Line by line, return the material below exactly as it reads.
----
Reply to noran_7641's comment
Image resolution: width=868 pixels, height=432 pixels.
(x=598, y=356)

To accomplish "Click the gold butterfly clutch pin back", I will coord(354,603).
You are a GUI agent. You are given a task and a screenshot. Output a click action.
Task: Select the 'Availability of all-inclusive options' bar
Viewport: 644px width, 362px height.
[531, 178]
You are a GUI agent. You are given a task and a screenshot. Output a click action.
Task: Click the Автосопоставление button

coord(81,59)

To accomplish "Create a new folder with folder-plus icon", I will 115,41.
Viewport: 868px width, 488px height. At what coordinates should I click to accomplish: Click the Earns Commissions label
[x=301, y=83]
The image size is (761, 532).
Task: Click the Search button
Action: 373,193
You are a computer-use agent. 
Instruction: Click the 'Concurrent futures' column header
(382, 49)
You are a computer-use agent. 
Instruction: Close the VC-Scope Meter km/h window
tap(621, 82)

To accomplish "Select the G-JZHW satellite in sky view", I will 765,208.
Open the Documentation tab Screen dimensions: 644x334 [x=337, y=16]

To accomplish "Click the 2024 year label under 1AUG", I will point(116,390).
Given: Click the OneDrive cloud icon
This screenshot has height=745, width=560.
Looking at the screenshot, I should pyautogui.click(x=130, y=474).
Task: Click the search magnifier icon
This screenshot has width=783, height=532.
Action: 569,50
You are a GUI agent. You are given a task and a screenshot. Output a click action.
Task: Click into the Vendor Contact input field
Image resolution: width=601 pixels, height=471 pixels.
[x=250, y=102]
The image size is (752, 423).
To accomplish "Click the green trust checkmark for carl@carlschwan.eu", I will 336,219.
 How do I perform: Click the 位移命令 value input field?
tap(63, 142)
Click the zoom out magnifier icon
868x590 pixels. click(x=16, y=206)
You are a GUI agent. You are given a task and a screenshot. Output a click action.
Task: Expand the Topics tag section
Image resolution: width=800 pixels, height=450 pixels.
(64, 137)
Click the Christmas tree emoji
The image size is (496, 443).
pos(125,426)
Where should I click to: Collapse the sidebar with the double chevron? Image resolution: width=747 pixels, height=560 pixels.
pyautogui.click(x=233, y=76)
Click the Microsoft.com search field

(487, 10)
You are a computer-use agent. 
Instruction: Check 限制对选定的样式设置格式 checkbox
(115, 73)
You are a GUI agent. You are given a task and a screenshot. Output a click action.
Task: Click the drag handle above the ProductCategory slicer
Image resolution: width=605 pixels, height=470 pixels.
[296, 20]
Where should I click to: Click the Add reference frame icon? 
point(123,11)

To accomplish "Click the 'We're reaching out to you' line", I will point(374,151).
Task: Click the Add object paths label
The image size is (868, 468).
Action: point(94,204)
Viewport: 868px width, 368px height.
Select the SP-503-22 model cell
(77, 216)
----
EXERCISE OUTPUT ->
Reply to noran_7641's comment
Image resolution: width=868 pixels, height=432 pixels.
(x=598, y=356)

To accomplish "Click the gold butterfly clutch pin back", I will coord(354,603).
You are a GUI agent. You are given a task and a screenshot. Output a click action.
Task: Select the 'Availability of all-inclusive options' bar
Viewport: 644px width, 362px height.
[531, 178]
You are a GUI agent. You are given a task and a screenshot. Output a click action.
Task: Click the Автосопоставление button

coord(81,59)

To accomplish "Create a new folder with folder-plus icon", I will 115,41.
Viewport: 868px width, 488px height. At what coordinates should I click to accomplish: Click the Earns Commissions label
[x=301, y=83]
The image size is (761, 532).
Task: Click the Search button
Action: 373,193
You are a computer-use agent. 
Instruction: Click the 'Concurrent futures' column header
(382, 49)
You are a computer-use agent. 
Instruction: Close the VC-Scope Meter km/h window
tap(621, 82)

To accomplish "Select the G-JZHW satellite in sky view", I will 765,208.
Open the Documentation tab Screen dimensions: 644x334 [x=337, y=16]

To accomplish "Click the 2024 year label under 1AUG", I will point(116,390).
Given: Click the OneDrive cloud icon
This screenshot has height=745, width=560.
Looking at the screenshot, I should pyautogui.click(x=130, y=474).
Task: Click the search magnifier icon
This screenshot has width=783, height=532.
Action: 569,50
You are a GUI agent. You are given a task and a screenshot. Output a click action.
Task: Click into the Vendor Contact input field
Image resolution: width=601 pixels, height=471 pixels.
[x=250, y=102]
The image size is (752, 423).
To accomplish "Click the green trust checkmark for carl@carlschwan.eu", I will 336,219.
 How do I perform: Click the 位移命令 value input field?
tap(63, 142)
Click the zoom out magnifier icon
868x590 pixels. click(x=16, y=206)
You are a GUI agent. You are given a task and a screenshot. Output a click action.
Task: Expand the Topics tag section
Image resolution: width=800 pixels, height=450 pixels.
(64, 137)
Click the Christmas tree emoji
The image size is (496, 443).
pos(125,426)
Where should I click to: Collapse the sidebar with the double chevron? Image resolution: width=747 pixels, height=560 pixels.
pyautogui.click(x=233, y=76)
Click the Microsoft.com search field

(487, 10)
You are a computer-use agent. 
Instruction: Check 限制对选定的样式设置格式 checkbox
(115, 73)
You are a GUI agent. You are given a task and a screenshot. Output a click action.
Task: Click the drag handle above the ProductCategory slicer
Image resolution: width=605 pixels, height=470 pixels.
[296, 20]
Where should I click to: Click the Add reference frame icon? 
point(123,11)

To accomplish "Click the 'We're reaching out to you' line", I will point(374,151).
Task: Click the Add object paths label
The image size is (868, 468).
Action: point(94,204)
Viewport: 868px width, 368px height.
Select the SP-503-22 model cell
(77, 216)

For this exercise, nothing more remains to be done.